La chapelle Sainte-Agathe

A peu de distance de Saint Désiré, sur une colline haute de 360 m, se trouve une antique et modeste chapelle dédiée à sainte Agathe.

Personne ne sait exactement qui a construit cette chapelle romane en grès rose du XIVe ou XVe siècle (bien que l’appareillage en pierres irrégulières à la base de l’abside et des absidioles rappelle plus le XIIe ), on ne connaît que la légende.

Chapelle Sainte-Agathe

Agathe est bergère et domestique chez un fermier au domaine de «La Corre» situé au pied de la colline. Un soir, celui-ci lui donne l’ordre de ramener une bande d’oies sauvages qui s’est abattue sur l’étang. Bien que sauvages, les oies se laissent enfermer dans le poulailler et le maître parle de miracle. Agathe conçoit alors 1e désir de voir s’élever un sanctuaire au sommet de la colline. Chaque matin, elle abandonne ses brebis et sa quenouille dans la vallée et porte des pierres au sommet, chaque soir, elle retrouve son troupeau intact et le fuseau rempli. Mais le travail n’avance pas vite. Il faut une intervention plus puissante pour la charpente et les pierres de taille. Un jour, le seigneur de Reterre qui chasse par là blesse une oie qui tombe sur l’étang gelé.

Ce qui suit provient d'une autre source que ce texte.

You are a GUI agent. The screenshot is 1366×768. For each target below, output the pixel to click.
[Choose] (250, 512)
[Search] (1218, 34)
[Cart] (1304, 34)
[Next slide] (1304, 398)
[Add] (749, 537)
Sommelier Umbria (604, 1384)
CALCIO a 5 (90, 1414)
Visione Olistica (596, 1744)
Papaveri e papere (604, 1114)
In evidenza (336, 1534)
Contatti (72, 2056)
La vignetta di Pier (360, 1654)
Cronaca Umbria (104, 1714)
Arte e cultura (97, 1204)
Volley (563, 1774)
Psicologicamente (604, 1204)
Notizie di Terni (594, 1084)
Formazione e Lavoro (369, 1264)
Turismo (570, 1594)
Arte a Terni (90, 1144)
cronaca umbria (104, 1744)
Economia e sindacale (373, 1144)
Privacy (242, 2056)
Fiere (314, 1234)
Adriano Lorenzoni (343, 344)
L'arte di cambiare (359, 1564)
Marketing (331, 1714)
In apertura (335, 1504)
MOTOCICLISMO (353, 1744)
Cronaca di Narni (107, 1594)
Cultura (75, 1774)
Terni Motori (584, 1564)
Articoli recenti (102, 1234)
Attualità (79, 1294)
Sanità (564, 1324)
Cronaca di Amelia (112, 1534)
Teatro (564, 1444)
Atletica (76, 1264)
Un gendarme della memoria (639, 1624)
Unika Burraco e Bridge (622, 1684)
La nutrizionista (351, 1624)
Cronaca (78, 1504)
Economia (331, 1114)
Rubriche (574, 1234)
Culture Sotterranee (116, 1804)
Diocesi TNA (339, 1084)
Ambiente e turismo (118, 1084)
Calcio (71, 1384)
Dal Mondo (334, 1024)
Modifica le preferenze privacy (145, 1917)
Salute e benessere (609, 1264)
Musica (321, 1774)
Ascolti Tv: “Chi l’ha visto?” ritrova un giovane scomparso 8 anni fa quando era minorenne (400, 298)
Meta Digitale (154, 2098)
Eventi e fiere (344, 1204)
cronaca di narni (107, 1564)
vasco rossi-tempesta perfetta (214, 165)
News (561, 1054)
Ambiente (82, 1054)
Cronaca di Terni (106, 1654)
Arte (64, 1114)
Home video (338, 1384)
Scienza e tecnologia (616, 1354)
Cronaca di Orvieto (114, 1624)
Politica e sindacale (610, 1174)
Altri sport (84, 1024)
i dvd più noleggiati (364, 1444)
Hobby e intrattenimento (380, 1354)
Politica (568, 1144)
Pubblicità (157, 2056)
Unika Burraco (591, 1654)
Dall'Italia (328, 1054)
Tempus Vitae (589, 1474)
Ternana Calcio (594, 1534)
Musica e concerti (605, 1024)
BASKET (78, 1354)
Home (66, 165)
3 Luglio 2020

La glace est trop mince pour le seigneur qui jure comme un païen. Agathe, entendant ces blasphèmes, le reprend. Le seigneur, en colère, la met alors au défi d’aller chercher la bête. Agathe, sans hésiter, s’avance sur la fine couche de glace et revient avec l’oie. Confus, le seigneur est prêt à lui faire plaisir ; la construction de la chapelle est alors assurée.

Quelque temps après, Agathe rend son âme à Dieu et selon son désir, elle est enterrée au hasard, là où un attelage de bœufs la conduit. Ceux-ci, gravissant la pente de la colline, la menèrent au sommet parmi les pierres lentement amassées qui servent à édifier le tombeau. Aussitôt, une source jaillit au pied de la colline.D’après le cahier n°14 d’Edouard Piquant. On retrouve souvent le culte de l’eau, d’origine celtique, associé à une chapelle. La colline Sainte Agathe qui s’appelle a l’origine «Mont Lubin» est un site païen où se déroulent des sabbats de sorcières. La chrétienté veut marquer les lieux de son empreinte en construisant une chapelle et débaptise la colline. Le « Mont Lubin » est déplacé sur une butte de moindre hauteur un peu plus loin.

Ste-Agathe CPA

Tous les 8 mai, un important pèlerinage avait lieu à la chapelle. En 1840, une enquête est demandée par la Préfecture de l’Allier sur l’existence de pratiques peu compatibles avec le catholicisme. En effet, le jour de la fête, les bouviers et les bergers viennent faire bénir une petite baguette de coudrier pour empêcher 1e bétail de s’éloigner du pacage et les bergères touchent la statue de la sainte avec un fagot pour se préserver du loup. Sainte Agathe a aussi pour vocation la protection des nombreuses vignes qui entouraient le site.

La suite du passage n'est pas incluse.